Parce qu’il est loin d’être sot, il a choisi pour nouvelle cible François Hollande et son gouvernement. J’ai bien écrit « Nouvelle cible ». En effet, durant la campagne Présidentielle, sa « jument de bataille » était Marine Le Pen, qu’il allait réduire à peau de chagrin dans la besace des urnes. On a vu le piteux résultat de cette pathétique croisade. Le dédain avec lequel la Fille Le Pen le considère, ou plutôt le déconsidère, est insupportable à sa mégalomanie galopante. Pour sauver la face et préserver son aura il lui faut donc désigner à ses troupes un nouvel adversaire histoire de les galvaniser. Ce sera Hollande et son gouvernement.
Le voilà redevenu chevalier blanc à la faveur d’un contexte économique désastreux, propice à l’éveil des sourdes colères, à défaut de celui des consciences. Toujours prompt à se justifier, ce personnage aux contours sinueux nous explique qu’il a voté et surtout fait voter pour François Hollande, que sans le Front de Gauche celui-ci n’aurait pas été élu, qu’en conséquence il exige d’être entendu du gouvernement. Dommage pour lui, le tintamarre qu’il traîne dans son sillage jusqu’aux portes du pouvoir le rend inaudible. Et paradoxe, moins on l’entend plus il s’époumone au lieu de chercher le couloir d’un écho favorable.
Que vaut alors la sienne de Com ?
Elle est doublement désastreuse. Ses incessantes attaques contre le pouvoir pour lequel il dit avoir fait voter n’ont pour seule et triste vertu que de radicaliser une partie du corps électoral populaire de gauche, qui, par trop crédule, se voit déjà auréolée d’une chimérique cocarde citoyenne. Cet appel au peuple de gauche amuse la droite qui, à son tour, l’instrumentalise, de bonne guerre, jusqu'aux confins de la caricature, contre la majorité Présidentielle.
Mais il y a bien plus grave. Celui que d’aucuns considèrent comme le Tribun, devient le Fossoyeur de l’unité Républicaine. Avec ses discours vénéneux il divise le petit peuple en deux camps radicalement opposés. La gauche, celle qu’il croit bon de qualifier de "Vraie", et l’extrême droite, dans laquelle se réfugient bon nombre de petites gens qui n’ont rien à y faire, sauf à y noyer leur désespérance, accrue par le triste spectacle de la division consommée de la gauche.
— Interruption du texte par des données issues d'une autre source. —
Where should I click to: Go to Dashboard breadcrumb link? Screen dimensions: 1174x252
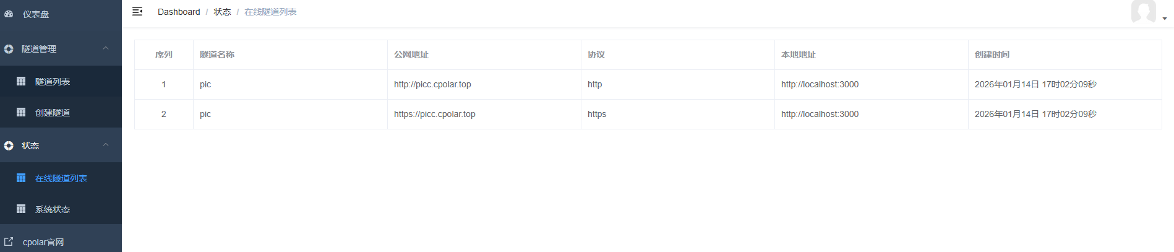click(179, 12)
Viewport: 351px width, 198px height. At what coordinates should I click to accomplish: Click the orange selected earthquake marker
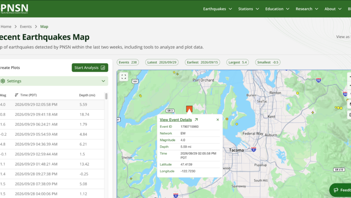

Je sais la politique d’austérité à laquelle nous astreint Hollande, pas étrangère à cette désertion des plus modestes. Mais à quoi bon exacerber cette désespérance quand on se dit de gauche. La radicalisation gagne toujours plus d’espace sur le terrain social comme sociétal. Certains qui me liront affirmeront que Mélenchon me fait peur. Pas du tout. Tout au plus il m’inquiète, car s’il continue sur la voie de l’incantation insurrectionnelle, il prend le risque de paver son chemin d’exactions brutales, bien que vaines, menées par de braves gens aveuglés par l'exaltation mise en leur coeur, et qui devront, eux, en assumer les conséquences.
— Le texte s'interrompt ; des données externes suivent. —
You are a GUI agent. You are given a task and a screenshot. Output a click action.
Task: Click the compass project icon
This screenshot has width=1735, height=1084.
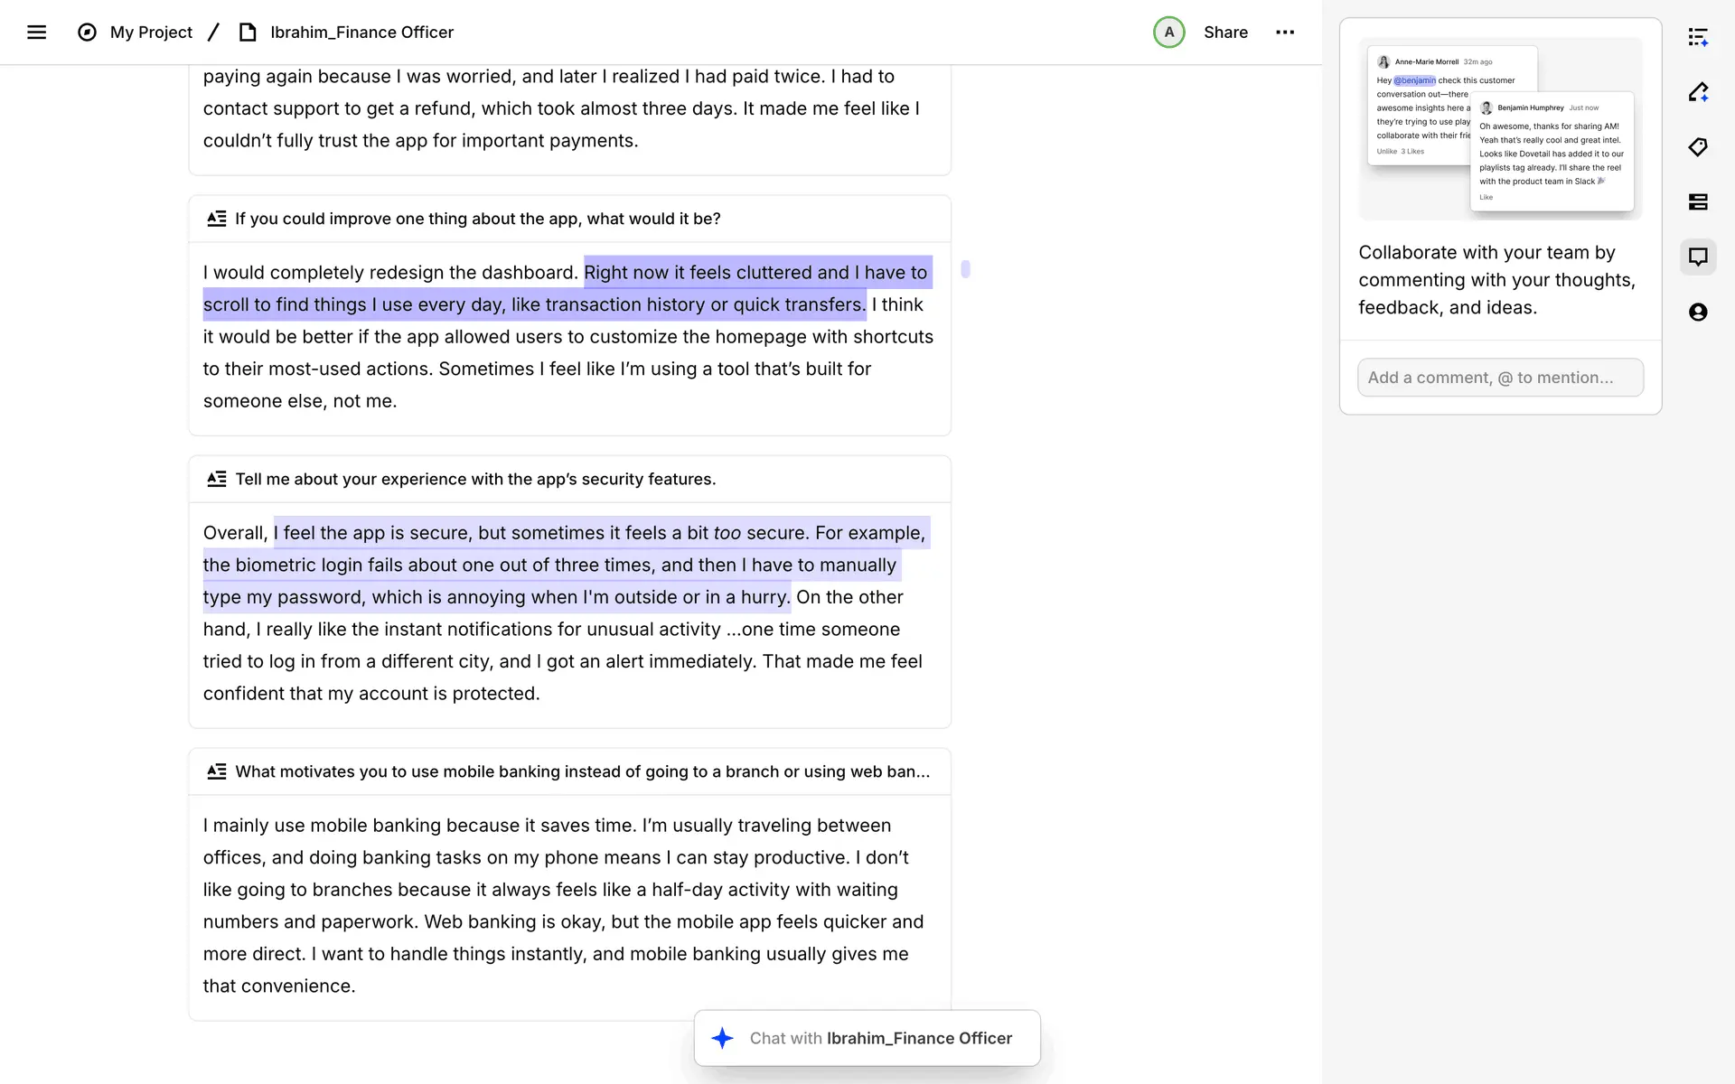point(87,33)
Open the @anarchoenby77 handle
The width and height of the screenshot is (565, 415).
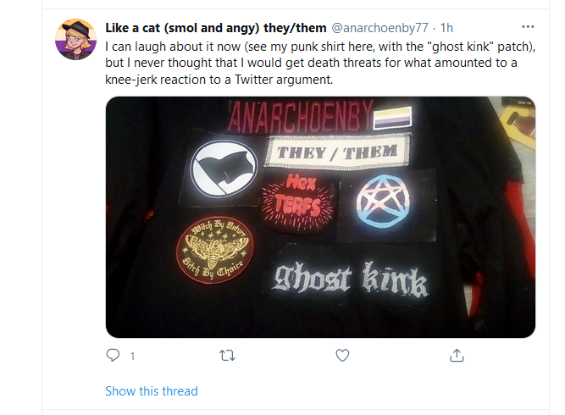point(379,28)
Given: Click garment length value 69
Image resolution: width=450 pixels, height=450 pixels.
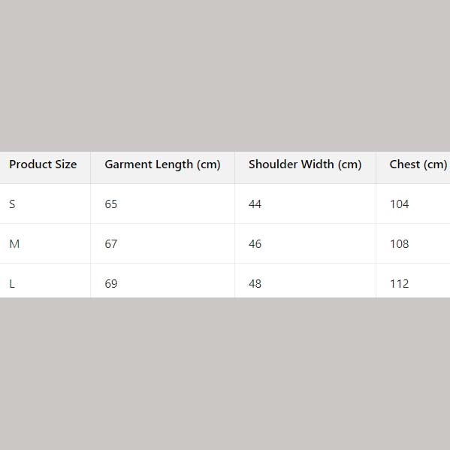Looking at the screenshot, I should 111,284.
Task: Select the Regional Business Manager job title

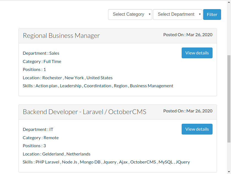Action: tap(61, 36)
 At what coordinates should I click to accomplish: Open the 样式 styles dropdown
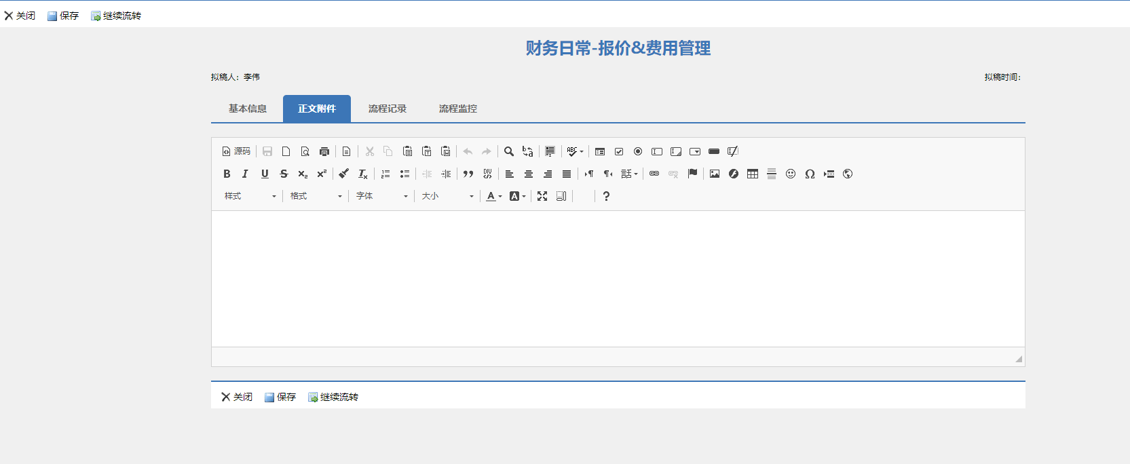(x=250, y=196)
Je ne sais pas, ou plutôt ne sais plus que penser de .Mélenchon. Cet homme est habillé de paradoxes savamment orchestrés, mais dans quel but. Le sien ou celui de la collectivité ? A contre cœur, je pencherais plutôt pour le sien. Sans doute s’est-il senti trop à l’étroit au sein du PS, dans l’ombre de Jospin, pour exprimer pleinement ce qu’il considère être son talent. Le piteux congrès de Reims en 2008 lui donnera l’occasion d’aller voguer en d’autres cieux.
Mais reste une question. Qu’il le veuille ou non, pour beaucoup, y compris certains apparatchiks communistes, il reste « Un socialiste défroqué ». Or, à l’en croire lui-même, et répété en chœur par ses militants « On ne pourrait pas faire confiance à un socialiste »
Avez-vous la réponse ?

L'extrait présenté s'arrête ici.